A 34ª vara de Direito Privado do TJ/SP alterou decisão que tinha condenado condômina a pagar R$ 9 mil por ofensas à síndica e ao subsíndico. O tribunal reconheceu a presença de culpa concorrente, uma vez que a moradora tinha sido previamente xingada de ‘macaca’ pelos autores da ação, evidenciando um caso de racismo.

No entanto, é importante destacar que o racismo-estrutural ainda permeia muitas instituições e relações sociais, exigindo uma reflexão contínua e ações concretas para combater essas práticas discriminatórias. A conscientização sobre as diferentes formas de racismo, sejam elas racismo-institucional ou racismo-culturais, é fundamental para promover uma sociedade mais justa e igualitária.

Racismo Estrutural e suas Implicações

Ao revisar o caso, o desembargador Luiz Guilherme da Costa Wagner ressaltou a necessidade de analisar todos os elementos que levaram a condômina a perder o controle emocional.
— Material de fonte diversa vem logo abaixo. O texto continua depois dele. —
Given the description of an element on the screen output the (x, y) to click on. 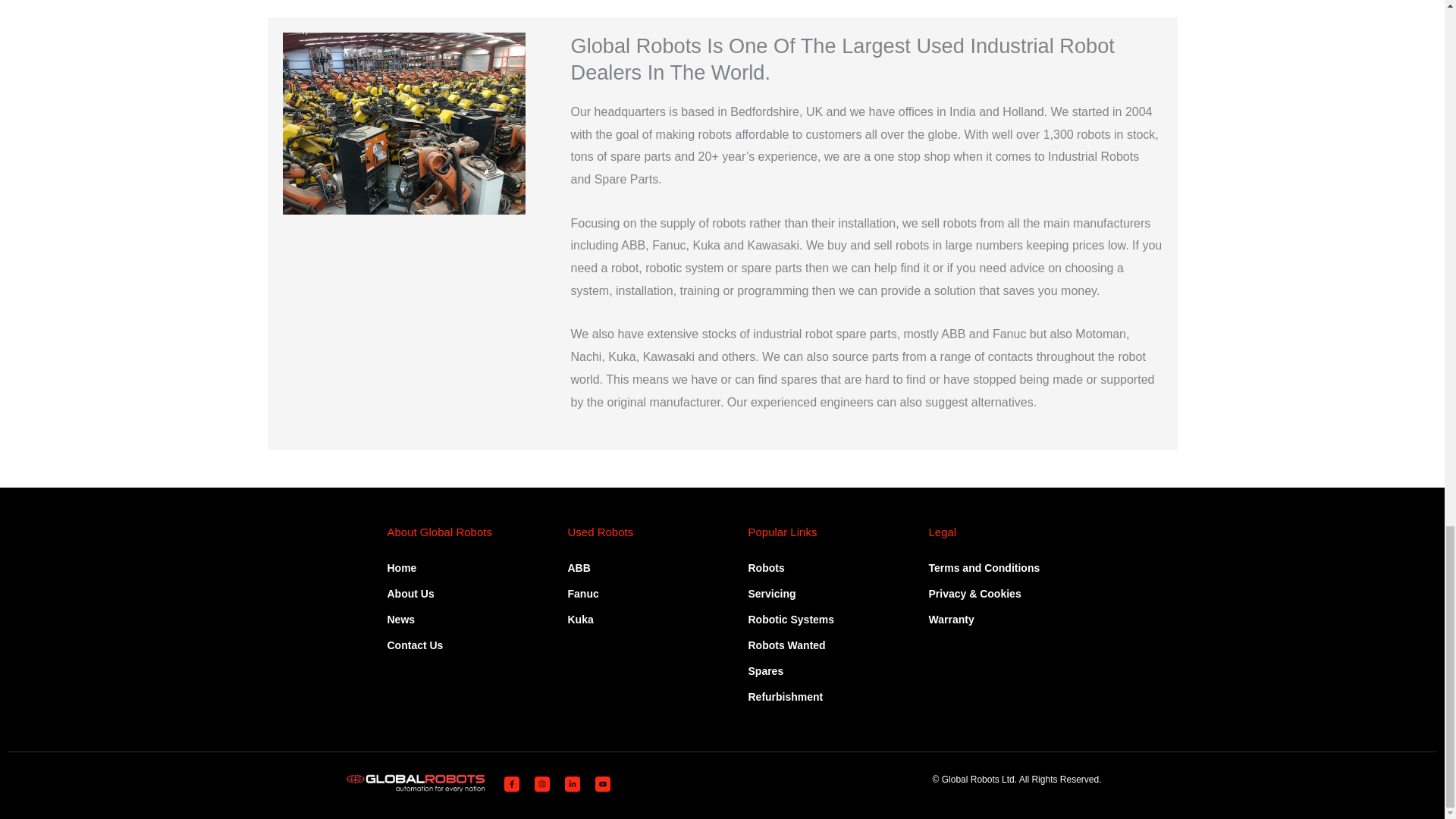
Home (414, 567)
Robotic Systems (791, 619)
Fanuc (582, 593)
Servicing (791, 593)
ABB (582, 567)
About Us (414, 593)
Kuka (582, 619)
Contact Us (414, 645)
Robots (791, 567)
News (414, 619)
Given the description of an element on the screen output the (x, y) to click on. 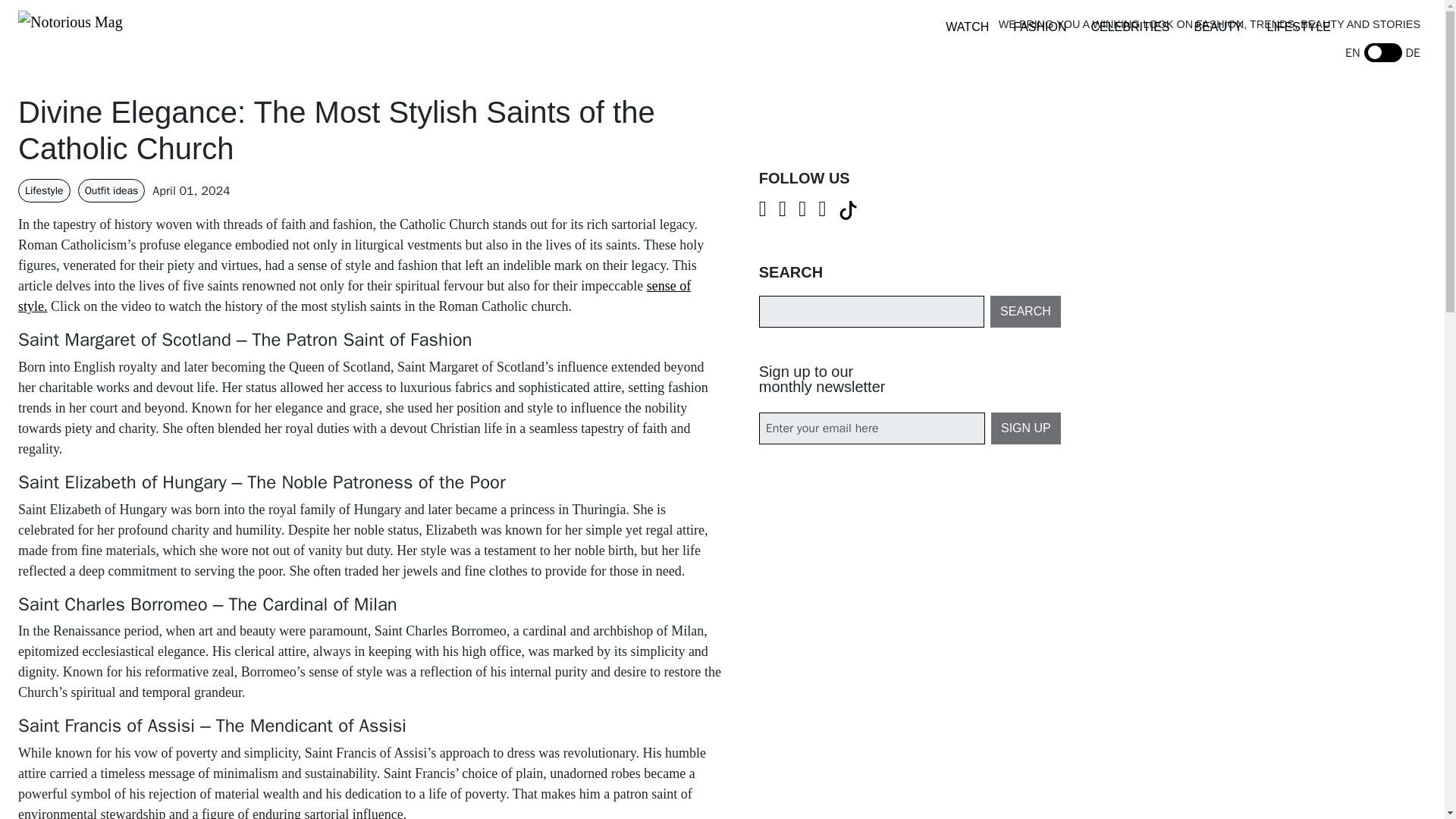
sense of style. (353, 295)
Lifestyle (43, 190)
LIFESTYLE (1298, 27)
Outfit ideas (111, 190)
BEAUTY (1217, 27)
CELEBRITIES (1129, 27)
WATCH (966, 27)
FASHION (1039, 27)
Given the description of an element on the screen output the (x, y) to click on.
Ele destacou que a síndica e o subsíndico optaram por não abordar as sérias acusações de injúria racial e ameaças de morte, o que, segundo o art. 374, II e III, do CPC, torna essas alegações incontestáveis, dispensando a necessidade de mais provas.

A defesa da condômina argumentou que sua reação foi motivada pelo racismo-estructural que sofreu, sendo chamada de ‘macaca’ e ameaçada de morte pelos síndicos. Ela apresentou boletins de ocorrência para corroborar sua versão dos fatos, alegando que os insultos foram uma resposta às agressões que sofreu.

O desembargador expressou sua surpresa com a falta de consideração em relação à acusação de racismo, enfatizando que chamar alguém de ‘macaca’ é um ato grave que não pode ser subestimado. Ele criticou a postura de minimizar a gravidade do racismo-institucional, ressaltando que é inaceitável que expressões racistas sejam tratadas como algo comum na sociedade.

Além disso, o magistrado reconheceu que, embora a reação da condômina não tenha sido a mais apropriada, o contexto de violência-racial e ameaças justificava uma revisão da sentença original. Ele destacou que as atitudes dos síndicos contribuíram significativamente para a situação de descontrole da moradora, evidenciando uma clara situação de culpa.

Em sua decisão, o desembargador enfatizou a importância de combater o racismo-culturais e de não tolerar atos de discriminação racial em qualquer circunstância. Ele ressaltou que é fundamental reconhecer e enfrentar as estruturas que perpetuam o racismo na sociedade, para garantir a igualdade e a justiça para todos os cidadãos.